### Task brief
Count the lines in the listing that contain the string "field", treating uppercase and lowercase as distinct. Reply with the number alone.

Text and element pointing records

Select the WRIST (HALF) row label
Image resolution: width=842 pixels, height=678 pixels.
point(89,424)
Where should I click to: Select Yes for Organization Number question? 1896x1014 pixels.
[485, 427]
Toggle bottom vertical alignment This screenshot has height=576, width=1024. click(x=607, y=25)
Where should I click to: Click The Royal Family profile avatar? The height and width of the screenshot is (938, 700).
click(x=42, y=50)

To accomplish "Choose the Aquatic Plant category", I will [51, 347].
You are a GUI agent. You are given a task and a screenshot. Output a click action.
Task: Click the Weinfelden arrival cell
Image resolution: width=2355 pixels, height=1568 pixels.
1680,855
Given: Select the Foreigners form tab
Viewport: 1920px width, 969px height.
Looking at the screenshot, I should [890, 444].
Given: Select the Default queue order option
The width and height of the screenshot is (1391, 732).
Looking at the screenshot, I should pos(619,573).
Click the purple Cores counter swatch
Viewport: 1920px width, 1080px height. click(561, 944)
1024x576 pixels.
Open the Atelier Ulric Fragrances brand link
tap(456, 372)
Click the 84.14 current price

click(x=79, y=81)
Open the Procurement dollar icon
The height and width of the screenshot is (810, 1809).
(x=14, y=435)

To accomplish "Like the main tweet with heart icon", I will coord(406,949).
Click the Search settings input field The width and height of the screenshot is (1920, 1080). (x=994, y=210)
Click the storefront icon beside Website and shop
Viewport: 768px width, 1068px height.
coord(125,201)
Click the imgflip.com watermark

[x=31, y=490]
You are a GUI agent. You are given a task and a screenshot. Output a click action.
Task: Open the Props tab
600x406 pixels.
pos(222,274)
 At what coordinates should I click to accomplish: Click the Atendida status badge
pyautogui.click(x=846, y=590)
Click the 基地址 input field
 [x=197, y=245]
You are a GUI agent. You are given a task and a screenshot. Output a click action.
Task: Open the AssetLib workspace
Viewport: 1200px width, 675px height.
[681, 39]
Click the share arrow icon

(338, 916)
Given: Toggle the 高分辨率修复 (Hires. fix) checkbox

### Reply to the exercise
2